Rows of pointing data
»»
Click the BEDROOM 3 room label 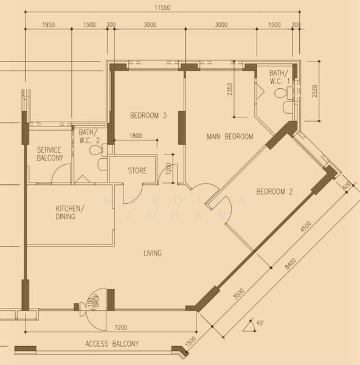[x=148, y=116]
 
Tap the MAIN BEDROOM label [x=230, y=136]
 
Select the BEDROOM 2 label [x=274, y=192]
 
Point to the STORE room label [x=137, y=170]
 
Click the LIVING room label [x=153, y=253]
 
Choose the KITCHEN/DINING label [x=69, y=212]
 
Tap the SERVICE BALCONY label [x=50, y=154]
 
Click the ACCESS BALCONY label [x=112, y=344]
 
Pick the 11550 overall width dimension [x=162, y=8]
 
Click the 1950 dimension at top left [x=49, y=25]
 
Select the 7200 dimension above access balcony [x=121, y=327]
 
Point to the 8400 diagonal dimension [x=291, y=264]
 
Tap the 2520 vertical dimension [x=314, y=91]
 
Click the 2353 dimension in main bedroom [x=230, y=89]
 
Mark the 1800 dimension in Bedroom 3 [x=136, y=136]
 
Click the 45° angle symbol [x=260, y=323]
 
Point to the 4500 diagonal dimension [x=305, y=226]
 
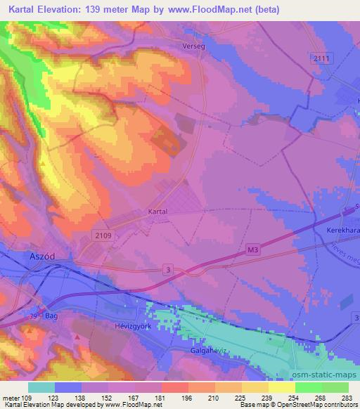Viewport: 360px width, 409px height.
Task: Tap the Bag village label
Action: coord(51,317)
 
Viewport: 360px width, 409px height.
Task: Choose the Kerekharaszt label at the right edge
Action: coord(343,231)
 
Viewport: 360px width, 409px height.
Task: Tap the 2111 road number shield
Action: coord(322,58)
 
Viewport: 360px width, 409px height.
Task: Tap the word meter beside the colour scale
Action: coord(10,398)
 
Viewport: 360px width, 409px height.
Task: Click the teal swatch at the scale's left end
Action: coord(41,387)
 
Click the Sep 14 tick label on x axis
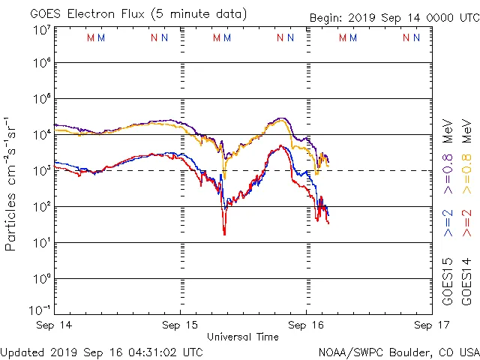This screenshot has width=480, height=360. tap(55, 326)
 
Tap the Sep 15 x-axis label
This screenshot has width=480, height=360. tap(180, 326)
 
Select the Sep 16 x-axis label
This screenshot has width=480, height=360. tap(305, 326)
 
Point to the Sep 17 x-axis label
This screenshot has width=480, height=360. tap(424, 326)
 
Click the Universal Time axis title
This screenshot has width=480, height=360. tap(243, 337)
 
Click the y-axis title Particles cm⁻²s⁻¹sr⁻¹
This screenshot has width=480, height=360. tap(12, 184)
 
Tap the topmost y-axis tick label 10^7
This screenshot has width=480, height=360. tap(41, 30)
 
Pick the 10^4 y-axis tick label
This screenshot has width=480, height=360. tap(41, 135)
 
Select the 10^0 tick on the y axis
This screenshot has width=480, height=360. tap(41, 278)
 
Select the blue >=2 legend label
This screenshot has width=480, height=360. tap(448, 224)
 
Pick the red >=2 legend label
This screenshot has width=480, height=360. tap(466, 224)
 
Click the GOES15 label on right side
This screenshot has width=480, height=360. tap(448, 282)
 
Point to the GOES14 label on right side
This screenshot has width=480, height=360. tap(466, 282)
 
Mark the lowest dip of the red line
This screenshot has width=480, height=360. tap(224, 234)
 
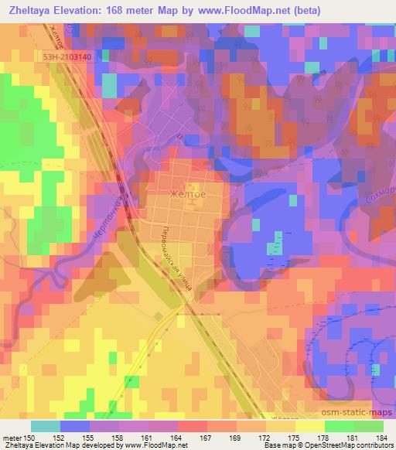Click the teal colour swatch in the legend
pyautogui.click(x=45, y=426)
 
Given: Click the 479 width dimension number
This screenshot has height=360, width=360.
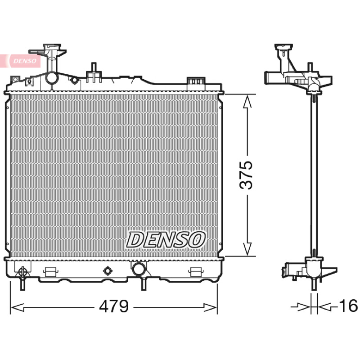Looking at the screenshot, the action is [x=114, y=306].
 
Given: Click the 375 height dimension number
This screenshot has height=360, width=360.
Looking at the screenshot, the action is [x=246, y=175].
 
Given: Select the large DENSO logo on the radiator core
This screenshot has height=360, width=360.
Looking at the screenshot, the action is [x=166, y=240].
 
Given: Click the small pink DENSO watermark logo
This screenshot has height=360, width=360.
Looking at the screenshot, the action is [x=24, y=61].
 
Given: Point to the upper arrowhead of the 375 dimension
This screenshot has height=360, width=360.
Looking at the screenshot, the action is [x=247, y=102].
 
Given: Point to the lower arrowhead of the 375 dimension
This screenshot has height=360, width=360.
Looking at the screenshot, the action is [x=247, y=249].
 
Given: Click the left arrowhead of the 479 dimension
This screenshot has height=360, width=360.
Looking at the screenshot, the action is [x=18, y=307].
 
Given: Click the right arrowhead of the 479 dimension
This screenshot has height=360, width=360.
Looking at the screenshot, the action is [x=210, y=307].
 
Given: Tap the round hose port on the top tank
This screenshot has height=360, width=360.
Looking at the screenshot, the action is [x=52, y=78].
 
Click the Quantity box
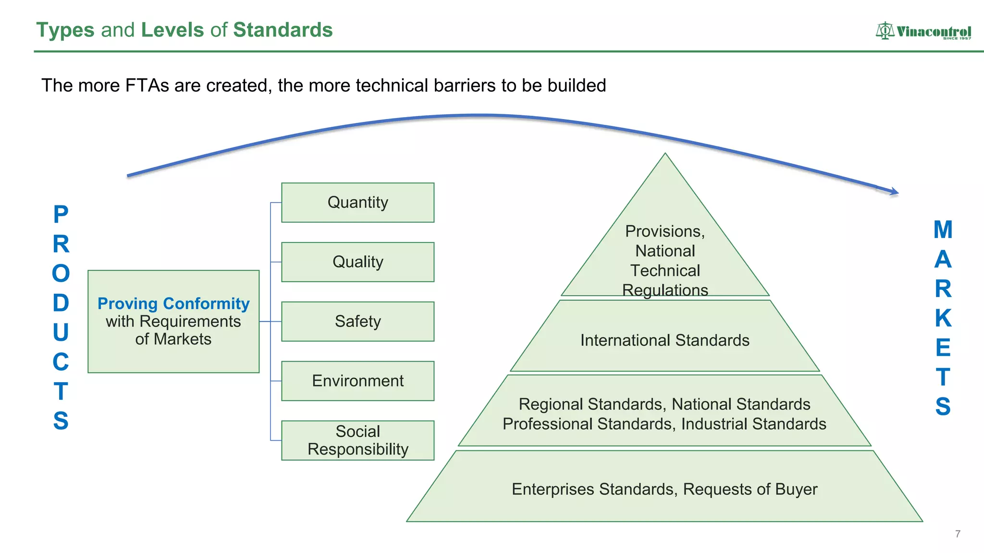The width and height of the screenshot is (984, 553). [357, 203]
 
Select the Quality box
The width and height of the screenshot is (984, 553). [357, 262]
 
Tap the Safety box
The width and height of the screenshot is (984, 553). [357, 322]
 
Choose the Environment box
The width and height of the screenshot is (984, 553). [357, 381]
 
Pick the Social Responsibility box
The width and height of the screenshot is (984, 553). [357, 440]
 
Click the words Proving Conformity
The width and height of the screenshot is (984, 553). [173, 303]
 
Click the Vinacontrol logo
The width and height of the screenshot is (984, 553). [923, 31]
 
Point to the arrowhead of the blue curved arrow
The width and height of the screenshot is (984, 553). [895, 192]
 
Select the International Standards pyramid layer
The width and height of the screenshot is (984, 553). [664, 340]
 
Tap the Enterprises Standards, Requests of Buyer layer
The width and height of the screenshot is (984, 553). [664, 489]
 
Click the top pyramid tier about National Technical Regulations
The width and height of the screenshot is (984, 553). [665, 260]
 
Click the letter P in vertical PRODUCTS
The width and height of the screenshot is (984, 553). [61, 215]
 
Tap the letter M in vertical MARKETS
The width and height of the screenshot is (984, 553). [943, 230]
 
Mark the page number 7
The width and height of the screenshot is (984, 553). [958, 534]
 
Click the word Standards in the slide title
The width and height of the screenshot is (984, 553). [283, 30]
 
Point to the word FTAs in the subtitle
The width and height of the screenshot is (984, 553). [147, 85]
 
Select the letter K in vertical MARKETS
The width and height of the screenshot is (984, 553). [943, 318]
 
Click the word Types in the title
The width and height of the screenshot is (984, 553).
««
- SHORT EXERCISE:
Rewrite the lines of the records as a JSON list of strings, one string per line with blank lines dropped, beginning at the line containing "Point to the STORE room label [x=137, y=170]" and ending at the line containing "Pick the 11550", both included.

- THE OUTPUT:
[
  "Point to the STORE room label [x=137, y=170]",
  "Click the LIVING room label [x=153, y=253]",
  "Choose the KITCHEN/DINING label [x=69, y=212]",
  "Tap the SERVICE BALCONY label [x=50, y=154]",
  "Click the ACCESS BALCONY label [x=112, y=344]",
  "Pick the 11550 overall width dimension [x=162, y=8]"
]